As a concept, the popular – or popular culture for that matter – has 
never ceased to be debatable and ambivalent. Although it has come to 
occupy a particular place under the spotlight over the past decades 
within the broad study of culture, such apparently privileged position 
has not deprived it of the manifold ambiguities, complexities or 
misconceptions that have often involved its general understanding (John 
Storey, 2012; Angela McRobbie, 1994; Andrew Ross, 1989; John Fiske, 1989).

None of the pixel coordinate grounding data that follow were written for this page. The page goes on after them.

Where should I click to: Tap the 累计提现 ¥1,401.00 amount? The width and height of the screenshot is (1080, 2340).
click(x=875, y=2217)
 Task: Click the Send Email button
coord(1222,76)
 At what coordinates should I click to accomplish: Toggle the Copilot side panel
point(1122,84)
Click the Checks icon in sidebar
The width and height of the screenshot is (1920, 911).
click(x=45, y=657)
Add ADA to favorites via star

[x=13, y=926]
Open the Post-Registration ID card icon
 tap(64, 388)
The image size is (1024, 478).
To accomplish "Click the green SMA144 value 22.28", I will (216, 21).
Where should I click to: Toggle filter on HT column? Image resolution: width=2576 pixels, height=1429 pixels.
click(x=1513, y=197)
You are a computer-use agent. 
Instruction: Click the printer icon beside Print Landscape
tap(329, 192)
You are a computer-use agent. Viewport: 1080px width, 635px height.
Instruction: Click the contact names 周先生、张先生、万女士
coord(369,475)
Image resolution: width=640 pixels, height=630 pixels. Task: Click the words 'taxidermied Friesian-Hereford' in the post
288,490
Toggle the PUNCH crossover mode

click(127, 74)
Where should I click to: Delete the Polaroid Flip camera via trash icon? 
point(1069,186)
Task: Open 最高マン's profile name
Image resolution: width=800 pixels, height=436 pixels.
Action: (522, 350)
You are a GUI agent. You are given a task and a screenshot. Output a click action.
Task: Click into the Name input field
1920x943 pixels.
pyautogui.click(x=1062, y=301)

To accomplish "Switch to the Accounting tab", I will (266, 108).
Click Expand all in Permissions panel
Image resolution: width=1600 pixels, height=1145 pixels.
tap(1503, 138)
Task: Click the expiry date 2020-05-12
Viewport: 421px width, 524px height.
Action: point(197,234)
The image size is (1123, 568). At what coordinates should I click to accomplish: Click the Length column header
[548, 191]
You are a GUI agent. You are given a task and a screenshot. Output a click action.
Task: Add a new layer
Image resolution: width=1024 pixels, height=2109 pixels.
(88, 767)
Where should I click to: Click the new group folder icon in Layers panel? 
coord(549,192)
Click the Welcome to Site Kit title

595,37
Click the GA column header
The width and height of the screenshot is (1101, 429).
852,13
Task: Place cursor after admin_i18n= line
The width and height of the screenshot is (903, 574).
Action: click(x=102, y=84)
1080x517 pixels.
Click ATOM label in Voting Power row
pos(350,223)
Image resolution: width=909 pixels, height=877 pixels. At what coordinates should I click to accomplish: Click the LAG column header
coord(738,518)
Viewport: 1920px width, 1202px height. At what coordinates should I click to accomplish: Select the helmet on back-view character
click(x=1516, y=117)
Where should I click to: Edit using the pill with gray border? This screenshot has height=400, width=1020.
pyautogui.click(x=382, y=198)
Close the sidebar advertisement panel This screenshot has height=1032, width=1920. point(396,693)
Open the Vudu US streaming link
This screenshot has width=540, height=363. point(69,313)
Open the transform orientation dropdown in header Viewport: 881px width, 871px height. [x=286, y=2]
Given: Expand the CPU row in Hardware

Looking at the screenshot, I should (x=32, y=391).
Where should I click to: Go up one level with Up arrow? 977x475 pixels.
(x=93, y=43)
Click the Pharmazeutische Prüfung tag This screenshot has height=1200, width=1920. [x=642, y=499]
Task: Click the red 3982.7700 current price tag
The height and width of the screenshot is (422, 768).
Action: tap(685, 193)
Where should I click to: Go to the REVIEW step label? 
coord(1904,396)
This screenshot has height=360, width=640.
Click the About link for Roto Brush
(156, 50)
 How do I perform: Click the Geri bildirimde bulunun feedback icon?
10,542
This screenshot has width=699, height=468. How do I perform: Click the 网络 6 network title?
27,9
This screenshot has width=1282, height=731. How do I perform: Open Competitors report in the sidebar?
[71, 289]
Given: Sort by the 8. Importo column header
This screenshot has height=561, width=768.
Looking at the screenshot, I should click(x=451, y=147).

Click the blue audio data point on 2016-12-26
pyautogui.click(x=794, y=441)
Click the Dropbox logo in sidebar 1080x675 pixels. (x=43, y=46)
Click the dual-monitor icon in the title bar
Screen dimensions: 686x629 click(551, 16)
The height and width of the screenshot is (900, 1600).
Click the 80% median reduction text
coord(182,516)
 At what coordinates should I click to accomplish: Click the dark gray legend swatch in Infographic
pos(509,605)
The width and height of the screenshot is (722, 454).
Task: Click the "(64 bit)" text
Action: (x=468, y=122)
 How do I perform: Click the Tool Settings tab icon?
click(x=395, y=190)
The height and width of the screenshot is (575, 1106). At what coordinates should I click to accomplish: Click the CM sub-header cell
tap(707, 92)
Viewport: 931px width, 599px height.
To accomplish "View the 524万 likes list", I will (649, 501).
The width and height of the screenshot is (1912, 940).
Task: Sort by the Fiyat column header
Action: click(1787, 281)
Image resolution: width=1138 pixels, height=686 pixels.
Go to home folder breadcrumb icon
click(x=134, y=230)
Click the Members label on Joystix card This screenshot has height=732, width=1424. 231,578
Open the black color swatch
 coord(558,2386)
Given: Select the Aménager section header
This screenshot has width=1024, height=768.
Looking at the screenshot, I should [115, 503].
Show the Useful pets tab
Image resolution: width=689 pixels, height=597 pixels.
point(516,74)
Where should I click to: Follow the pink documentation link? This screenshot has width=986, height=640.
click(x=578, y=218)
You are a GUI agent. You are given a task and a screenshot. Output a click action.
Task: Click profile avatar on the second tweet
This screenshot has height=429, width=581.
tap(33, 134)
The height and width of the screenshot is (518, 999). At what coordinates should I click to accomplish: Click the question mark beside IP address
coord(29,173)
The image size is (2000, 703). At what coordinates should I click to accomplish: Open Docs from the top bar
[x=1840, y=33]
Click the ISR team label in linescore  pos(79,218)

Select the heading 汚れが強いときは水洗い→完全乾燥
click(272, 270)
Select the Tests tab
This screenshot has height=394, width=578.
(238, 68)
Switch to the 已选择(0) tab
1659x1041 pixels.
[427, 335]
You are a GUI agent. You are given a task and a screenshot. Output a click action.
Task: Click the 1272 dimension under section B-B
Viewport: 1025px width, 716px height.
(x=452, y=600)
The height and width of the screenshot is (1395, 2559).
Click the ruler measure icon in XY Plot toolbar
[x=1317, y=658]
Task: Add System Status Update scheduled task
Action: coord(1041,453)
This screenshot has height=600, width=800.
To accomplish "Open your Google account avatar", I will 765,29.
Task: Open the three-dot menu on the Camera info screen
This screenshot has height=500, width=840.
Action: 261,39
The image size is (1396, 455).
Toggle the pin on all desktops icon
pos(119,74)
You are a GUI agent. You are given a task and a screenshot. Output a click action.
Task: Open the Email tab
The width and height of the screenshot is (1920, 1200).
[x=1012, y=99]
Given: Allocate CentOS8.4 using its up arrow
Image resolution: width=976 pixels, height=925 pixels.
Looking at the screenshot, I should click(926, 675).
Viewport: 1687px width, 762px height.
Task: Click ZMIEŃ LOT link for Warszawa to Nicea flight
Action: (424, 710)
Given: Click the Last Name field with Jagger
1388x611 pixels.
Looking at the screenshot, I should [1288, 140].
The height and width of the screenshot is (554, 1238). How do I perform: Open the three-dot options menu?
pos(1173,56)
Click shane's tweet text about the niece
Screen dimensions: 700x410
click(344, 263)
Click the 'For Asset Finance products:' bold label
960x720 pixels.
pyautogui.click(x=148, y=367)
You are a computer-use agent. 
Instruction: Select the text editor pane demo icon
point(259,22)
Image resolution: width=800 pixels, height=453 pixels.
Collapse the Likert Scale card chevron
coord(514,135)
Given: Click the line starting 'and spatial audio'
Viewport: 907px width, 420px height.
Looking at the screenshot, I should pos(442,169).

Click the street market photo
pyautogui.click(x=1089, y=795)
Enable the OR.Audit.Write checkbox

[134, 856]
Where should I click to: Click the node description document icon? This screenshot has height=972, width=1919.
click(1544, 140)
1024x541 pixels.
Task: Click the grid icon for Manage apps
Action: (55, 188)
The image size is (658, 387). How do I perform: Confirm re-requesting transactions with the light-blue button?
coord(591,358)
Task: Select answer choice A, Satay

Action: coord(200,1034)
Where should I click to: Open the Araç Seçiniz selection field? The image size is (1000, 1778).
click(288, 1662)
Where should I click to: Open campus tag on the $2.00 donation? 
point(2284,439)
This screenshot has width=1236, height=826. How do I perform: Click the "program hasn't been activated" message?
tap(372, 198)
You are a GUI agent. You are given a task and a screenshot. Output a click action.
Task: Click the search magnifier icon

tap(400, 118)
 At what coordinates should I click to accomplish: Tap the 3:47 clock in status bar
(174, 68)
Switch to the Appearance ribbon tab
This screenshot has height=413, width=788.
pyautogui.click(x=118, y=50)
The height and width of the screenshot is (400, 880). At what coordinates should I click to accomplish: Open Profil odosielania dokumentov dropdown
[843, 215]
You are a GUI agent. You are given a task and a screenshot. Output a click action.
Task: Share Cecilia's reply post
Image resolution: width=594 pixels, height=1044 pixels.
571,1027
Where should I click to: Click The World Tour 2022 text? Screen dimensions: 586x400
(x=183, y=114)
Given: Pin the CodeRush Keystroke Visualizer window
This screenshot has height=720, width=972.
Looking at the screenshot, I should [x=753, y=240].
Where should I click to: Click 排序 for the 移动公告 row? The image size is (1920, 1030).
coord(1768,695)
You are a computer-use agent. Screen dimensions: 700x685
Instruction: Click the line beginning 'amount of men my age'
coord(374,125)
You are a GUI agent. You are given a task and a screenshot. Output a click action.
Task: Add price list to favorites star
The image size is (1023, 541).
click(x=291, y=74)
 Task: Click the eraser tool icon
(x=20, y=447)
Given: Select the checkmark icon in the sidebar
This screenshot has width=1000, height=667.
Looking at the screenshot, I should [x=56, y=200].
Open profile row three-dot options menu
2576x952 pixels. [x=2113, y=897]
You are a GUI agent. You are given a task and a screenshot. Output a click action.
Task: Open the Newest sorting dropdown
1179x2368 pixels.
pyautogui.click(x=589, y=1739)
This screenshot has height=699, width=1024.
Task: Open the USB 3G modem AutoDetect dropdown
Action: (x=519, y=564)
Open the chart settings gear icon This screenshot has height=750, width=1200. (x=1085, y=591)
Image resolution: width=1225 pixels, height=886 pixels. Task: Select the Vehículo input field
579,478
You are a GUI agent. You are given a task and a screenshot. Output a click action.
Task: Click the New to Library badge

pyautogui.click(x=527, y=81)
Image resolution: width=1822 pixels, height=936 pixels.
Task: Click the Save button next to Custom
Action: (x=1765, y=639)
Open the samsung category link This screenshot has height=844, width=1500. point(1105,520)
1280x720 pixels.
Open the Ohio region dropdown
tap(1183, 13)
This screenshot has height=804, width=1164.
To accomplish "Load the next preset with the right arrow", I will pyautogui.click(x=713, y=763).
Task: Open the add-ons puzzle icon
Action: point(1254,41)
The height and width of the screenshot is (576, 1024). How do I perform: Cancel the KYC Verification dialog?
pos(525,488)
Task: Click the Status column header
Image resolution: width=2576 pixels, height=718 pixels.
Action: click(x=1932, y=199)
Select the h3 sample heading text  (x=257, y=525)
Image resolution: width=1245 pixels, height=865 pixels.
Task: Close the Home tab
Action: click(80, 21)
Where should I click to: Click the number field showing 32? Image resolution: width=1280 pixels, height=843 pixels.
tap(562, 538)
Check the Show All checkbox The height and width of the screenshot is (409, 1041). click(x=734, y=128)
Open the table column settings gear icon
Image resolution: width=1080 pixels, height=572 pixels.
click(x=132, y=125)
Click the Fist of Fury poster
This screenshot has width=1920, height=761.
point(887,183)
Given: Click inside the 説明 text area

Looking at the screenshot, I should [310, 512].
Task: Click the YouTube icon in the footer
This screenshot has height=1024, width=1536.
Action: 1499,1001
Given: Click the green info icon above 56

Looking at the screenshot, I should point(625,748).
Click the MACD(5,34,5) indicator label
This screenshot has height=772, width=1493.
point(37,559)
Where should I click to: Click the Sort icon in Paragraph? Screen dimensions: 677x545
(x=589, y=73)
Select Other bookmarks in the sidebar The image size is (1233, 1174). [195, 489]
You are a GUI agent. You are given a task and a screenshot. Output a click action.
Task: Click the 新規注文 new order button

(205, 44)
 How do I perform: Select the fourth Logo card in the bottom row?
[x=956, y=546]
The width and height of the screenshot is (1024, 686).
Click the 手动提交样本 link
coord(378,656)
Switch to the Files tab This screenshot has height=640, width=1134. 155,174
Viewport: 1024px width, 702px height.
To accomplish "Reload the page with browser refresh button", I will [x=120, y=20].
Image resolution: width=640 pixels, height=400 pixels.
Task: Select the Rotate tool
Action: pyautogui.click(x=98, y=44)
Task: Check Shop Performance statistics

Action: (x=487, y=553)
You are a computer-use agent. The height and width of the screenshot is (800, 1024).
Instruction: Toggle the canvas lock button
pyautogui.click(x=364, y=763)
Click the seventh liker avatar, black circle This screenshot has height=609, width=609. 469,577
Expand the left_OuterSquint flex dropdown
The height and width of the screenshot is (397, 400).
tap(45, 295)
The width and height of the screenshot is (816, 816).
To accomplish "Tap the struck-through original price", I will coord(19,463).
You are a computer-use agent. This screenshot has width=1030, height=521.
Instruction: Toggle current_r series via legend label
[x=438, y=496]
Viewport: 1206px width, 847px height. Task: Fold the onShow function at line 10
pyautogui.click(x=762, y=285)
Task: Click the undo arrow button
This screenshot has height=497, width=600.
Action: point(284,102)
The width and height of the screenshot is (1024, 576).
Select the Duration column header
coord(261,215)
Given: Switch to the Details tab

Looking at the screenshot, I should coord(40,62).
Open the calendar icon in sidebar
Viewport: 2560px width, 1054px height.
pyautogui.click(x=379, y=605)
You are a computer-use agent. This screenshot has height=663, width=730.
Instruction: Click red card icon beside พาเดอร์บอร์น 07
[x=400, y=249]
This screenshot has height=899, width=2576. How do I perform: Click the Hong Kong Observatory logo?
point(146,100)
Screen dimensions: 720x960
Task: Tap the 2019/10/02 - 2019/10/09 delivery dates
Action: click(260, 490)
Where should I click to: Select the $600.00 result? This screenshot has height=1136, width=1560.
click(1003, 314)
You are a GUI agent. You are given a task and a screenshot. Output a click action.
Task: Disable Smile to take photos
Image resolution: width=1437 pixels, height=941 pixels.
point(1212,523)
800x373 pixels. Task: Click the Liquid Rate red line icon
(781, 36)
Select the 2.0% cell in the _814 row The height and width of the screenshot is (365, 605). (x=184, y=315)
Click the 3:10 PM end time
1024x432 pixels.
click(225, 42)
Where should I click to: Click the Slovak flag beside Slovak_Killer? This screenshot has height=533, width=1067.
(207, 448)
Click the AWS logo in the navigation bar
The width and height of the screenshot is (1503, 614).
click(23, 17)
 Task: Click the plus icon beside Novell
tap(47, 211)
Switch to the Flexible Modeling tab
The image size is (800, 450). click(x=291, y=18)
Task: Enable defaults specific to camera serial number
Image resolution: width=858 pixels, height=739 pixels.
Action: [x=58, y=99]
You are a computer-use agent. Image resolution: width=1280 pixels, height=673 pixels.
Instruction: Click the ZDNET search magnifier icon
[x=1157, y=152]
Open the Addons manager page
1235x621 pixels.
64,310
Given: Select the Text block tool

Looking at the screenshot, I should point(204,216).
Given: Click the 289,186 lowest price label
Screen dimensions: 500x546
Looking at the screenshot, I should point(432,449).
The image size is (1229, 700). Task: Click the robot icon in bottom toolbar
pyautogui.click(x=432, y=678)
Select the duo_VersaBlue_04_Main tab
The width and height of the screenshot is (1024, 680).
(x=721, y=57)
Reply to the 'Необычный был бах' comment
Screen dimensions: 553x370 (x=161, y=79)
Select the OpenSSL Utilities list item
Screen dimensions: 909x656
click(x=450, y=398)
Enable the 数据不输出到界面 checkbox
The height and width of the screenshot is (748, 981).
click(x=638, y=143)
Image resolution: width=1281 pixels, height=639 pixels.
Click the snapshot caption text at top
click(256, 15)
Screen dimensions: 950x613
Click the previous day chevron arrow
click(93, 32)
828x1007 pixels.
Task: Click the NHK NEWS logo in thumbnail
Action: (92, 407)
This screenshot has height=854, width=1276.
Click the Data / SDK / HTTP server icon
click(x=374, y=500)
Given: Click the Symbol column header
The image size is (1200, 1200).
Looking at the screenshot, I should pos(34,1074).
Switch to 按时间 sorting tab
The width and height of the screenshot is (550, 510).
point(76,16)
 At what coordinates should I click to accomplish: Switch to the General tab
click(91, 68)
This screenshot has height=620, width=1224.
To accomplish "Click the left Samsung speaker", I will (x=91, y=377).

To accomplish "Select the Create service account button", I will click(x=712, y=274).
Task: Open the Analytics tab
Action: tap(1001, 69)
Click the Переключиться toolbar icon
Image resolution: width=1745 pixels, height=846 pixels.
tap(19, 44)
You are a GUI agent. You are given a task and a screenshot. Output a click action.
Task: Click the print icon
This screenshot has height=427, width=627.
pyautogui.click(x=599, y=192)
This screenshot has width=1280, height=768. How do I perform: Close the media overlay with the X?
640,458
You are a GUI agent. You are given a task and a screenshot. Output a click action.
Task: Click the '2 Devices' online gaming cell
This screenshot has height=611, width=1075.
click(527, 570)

Following its emergence within the context of the processes of 
industrialization and the changes they brought about, namely in terms of 
cultural relations and the development of the capitalist market economy, 
the concept of popular culture was, for a considerable period of time, 
not only utterly rejected by intellectuals and scholars alike, but also 
denied any possibility of constituting a serious and valid topic for 
academic debate. Up until the mid twentieth-century, popular culture was 
often equated to a poor and simplistic form of entertainment and 
pleasure, and was even deemed morally and ethically questionable, not to 
mention aesthetically. However, and particularly after the 1950s, new 
perspectives would soon alter this perception in very significant ways, 
especially with the emergence of Cultural Studies and the influence 
their project had on both sides of the Atlantic (Lawrence Grossberg, 
1997). From severe condemnation, popular culture quickly evolved into a 
discourse of positive reception and celebration, which resulted from 
critical work developed inside the academia, but also popular demand 
outside it.
The concept of the popular was then adopted both as an intrinsic 
feature, and as topic in its own right of artistic creation developed 
under the sign of pop. >From pop art to pop music, a new understanding 
of culture has been put forth, building from what is embedded in the 
ambivalence of the popular and its many possibilities of intersection 
with new artistic forms of expression.
After the first decade of the twenty-first century, popular culture 
finds itself at a crossroads: has the concept been drained of its 
meaning because of its overwhelming popularity? After the euphoria 
around the popular, what afterlife can be expected from it? Should we 
still be discussing the popular as opposed to high and folk culture? And 
where and how do pop art forms intersect with the current notion of the 
popular?
Themes to be addressed by contributors may include but are not 
restricted to the following:
§ Popular Culture in Theory
§ Life and Afterlife of Popular Culture
§ Popular, Power and Politics
§ Popular Culture: Globalization, Centres and Peripheries
§ Material Culture
§ Popular music studies
§ Celebrity culture and Fandom: The Dynamics of Popularity
§ Contemporary Cinema and Digital Culture
§ 2.0 and Convergence practices
§ Youth cultures, Subcultures, Scenes and Tribes
§ Retromania, Nostalgia and Authenticity
§ Pop and Popular: Overlap, Dissemblance and Divergence
§ Popular Culture and the Practices of Everyday Life
§ Folklore, Tradition and Preservation
§ National Identities and Transnational Circulations
§ Cultural memory and popular culture
§ Fashion and luxury
§ Television and the Seriality of Popular Culture
§ Feminism, Postfeminism and Popular Culture
§ Popular Culture and Masculinities
§ Queering Popular Culture
§ Games Culture and New Media
§ Graffiti, Street Art and Urban Policies
§ Creative Industries and Cultural Economy
We look forward to receiving full articles of no more than 20 A4 pages 
(not including bibliography) and a short bio of about 150 words by 
November 30, 2014 at the following address: 
(submissions /at/ diffractions.net). Diffractions accepts submissions in 
Portuguese, English and Spanish.
DIFFRACTIONS also accepts book reviews that may not be related to the 
issue’s topic. If you wish to write a book review, feel free to check 
the books available athttp://www.diffractions.net/books-for-review and 
contact us at (reviews /at/ diffractions.net).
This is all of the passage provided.